> WRITTEN INSTRUCTION 1
In the FAHP-GA excerpt, which author's FAHP method does the proposed method use, and how many of its steps?
--- BEGIN EXCERPT ---
In this proposed study, hybrid FAHP-GA module is used for defining new level’s game dynamics such as question difficulty (Pa) which is difficulty level of question in the span for player to answer correctly (MC1), obstacle count (Pb) which is generated obstacle count in the time span for player to pass without crashing or being trapped (MC2) and coin count (Pc) which is shown coin count in the time span for player to collect (MC3). These properties are considered as main criteria of the game level generation problem. Each main criterion also has sub-criteria that are shown in the judgment hierarchy of the proposed FAHP-GA method in Table 1.

Table 1 Sub-criteria of proposed FAHP-GA method

The proposed method uses Chang’s FAHP method (first six steps) which is expressed as follows [58]:

Step 1: The qualitative and quantitative criteria and sub-criteria are determined, based on game level properties. Then, pairwise comparisons of criteria and sub-criteria were calculated by using TFNs instead of crisp numbers as in AHP (Table 2) [68]. TFNs were adapted from Kahraman et al. [53] and Chan et al. [69].

Table 2 Crisp and TFN value scale for the proposed study [68]

Step 2: Let \(X = \left\{ {x_{1} ,x_{2} , \ldots ,x_{n} } \right\}\) be an object set, and \(U = \left\{ {u_{1} ,u_{2} , \ldots ,u_{n} } \right\}\) be a goal set. The extent analysis for each goal object is performed, respectively. Thus, m extent analysis parameters for each object are obtained with the following expressions:

\(\tilde{M}_{{gi}}^{1} ,\tilde{M}_{{gi}}^{2} \ldots ,\tilde{M}_{{gi}}^{j}\), where all the \(\tilde{M}_{{gi}}^{j} = \left( {i = 1,~2, \ldots ,n\;{\text{and}}\;j = 1,~2,~ \ldots ,m} \right)\) are TFNs. The steps of extent analysis defined as follows:

Step 3: The value of fuzzy synthetic extent with respect to the ith object is described as:

$$ S_{i} = \sum\limits_{{j = i}}^{m} {M_{{gi}}^{j} } \otimes \left[ {\mathop \sum \limits_{{i = 1}}^{n} \mathop \sum \limits_{{j = 1}}^{m} M_{{gi}}^{j} } \right]^{{ - 1}} $$
(1)

To obtain \(\mathop \sum \nolimits_{{j = i}}^{m} M_{{gi}}^{j}\), and succeed the fuzzy addition operation of m extent analysis values for a particular matrix such that:

$$ \mathop \sum \limits_{{j = i}}^{m} M_{{gi}}^{j} = \left( {\mathop \sum \limits_{{j = 1}}^{m} l_{j} ,\mathop \sum \limits_{{j = 1}}^{m} m_{j} ,\mathop \sum \limits_{{j = 1}}^{m} u_{j} } \right) $$
(2)
--- END EXCERPT ---
--- BEGIN STORED DATA ---
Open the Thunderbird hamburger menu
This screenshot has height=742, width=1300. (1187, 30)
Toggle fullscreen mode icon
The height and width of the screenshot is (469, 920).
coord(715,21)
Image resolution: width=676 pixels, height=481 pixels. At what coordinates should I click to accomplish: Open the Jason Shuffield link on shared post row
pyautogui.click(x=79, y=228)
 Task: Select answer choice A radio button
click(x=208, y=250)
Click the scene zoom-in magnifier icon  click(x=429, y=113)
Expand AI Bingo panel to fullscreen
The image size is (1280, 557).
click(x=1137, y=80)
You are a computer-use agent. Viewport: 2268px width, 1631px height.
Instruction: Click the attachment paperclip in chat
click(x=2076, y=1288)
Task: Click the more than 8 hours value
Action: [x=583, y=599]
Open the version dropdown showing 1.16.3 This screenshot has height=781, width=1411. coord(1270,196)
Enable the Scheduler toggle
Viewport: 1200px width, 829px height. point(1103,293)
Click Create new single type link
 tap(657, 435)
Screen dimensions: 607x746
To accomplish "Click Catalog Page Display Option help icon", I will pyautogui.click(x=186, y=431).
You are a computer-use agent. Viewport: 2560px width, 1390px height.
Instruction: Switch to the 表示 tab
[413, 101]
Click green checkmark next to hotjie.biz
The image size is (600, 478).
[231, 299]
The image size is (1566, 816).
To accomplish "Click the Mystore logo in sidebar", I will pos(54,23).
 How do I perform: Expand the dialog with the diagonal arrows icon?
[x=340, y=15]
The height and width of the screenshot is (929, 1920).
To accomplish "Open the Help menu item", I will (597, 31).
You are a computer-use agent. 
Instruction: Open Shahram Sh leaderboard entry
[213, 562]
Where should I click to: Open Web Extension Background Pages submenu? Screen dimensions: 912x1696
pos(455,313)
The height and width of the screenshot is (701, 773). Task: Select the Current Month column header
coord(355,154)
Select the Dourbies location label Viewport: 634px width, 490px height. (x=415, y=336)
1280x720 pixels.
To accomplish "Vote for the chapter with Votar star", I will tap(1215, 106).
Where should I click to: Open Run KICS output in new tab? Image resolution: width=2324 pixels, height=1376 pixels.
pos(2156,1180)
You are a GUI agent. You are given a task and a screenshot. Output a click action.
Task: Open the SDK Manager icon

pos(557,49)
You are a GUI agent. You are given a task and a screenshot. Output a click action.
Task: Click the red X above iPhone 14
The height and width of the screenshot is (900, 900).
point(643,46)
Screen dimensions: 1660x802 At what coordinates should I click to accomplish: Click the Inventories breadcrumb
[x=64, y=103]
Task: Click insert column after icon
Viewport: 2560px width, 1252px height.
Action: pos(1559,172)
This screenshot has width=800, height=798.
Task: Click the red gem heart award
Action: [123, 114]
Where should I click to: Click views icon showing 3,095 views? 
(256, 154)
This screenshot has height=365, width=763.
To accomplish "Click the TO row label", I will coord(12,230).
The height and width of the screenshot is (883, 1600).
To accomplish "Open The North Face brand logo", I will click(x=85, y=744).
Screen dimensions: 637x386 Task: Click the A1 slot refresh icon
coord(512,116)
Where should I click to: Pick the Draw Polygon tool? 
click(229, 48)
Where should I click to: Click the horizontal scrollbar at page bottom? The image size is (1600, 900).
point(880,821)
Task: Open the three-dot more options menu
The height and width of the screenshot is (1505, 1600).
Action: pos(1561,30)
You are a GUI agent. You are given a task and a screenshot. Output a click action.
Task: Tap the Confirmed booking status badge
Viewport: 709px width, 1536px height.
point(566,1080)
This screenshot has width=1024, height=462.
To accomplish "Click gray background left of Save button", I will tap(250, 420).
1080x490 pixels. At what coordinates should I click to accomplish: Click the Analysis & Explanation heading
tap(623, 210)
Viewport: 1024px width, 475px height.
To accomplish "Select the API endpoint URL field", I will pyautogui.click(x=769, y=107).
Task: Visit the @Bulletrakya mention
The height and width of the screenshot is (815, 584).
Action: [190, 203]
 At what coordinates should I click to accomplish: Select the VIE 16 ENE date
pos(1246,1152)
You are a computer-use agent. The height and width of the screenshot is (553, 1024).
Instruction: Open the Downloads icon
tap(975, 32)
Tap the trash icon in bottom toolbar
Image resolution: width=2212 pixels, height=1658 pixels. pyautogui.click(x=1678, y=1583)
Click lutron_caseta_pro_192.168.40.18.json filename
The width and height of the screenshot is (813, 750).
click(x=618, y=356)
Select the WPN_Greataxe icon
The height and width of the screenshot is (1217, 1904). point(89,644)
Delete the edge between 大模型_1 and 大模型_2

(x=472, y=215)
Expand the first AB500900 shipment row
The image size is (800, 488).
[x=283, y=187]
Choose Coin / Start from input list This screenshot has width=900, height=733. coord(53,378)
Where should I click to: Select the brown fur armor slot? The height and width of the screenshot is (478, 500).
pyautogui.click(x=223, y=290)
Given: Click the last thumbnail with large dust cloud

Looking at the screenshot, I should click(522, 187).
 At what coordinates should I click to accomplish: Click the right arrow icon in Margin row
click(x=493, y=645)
--- END STORED DATA ---
> WRITTEN INSTRUCTION 2
Reproduce the stored entries verbatim, starting at the beginning of the entries and continuing up to and including the line containing "click(x=208, y=250)".

> RIGHT ANSWER 1
Chang's FAHP method, its first six steps.

> RIGHT ANSWER 2
Open the Thunderbird hamburger menu
This screenshot has height=742, width=1300. (1187, 30)
Toggle fullscreen mode icon
The height and width of the screenshot is (469, 920).
coord(715,21)
Image resolution: width=676 pixels, height=481 pixels. At what coordinates should I click to accomplish: Open the Jason Shuffield link on shared post row
pyautogui.click(x=79, y=228)
 Task: Select answer choice A radio button
click(x=208, y=250)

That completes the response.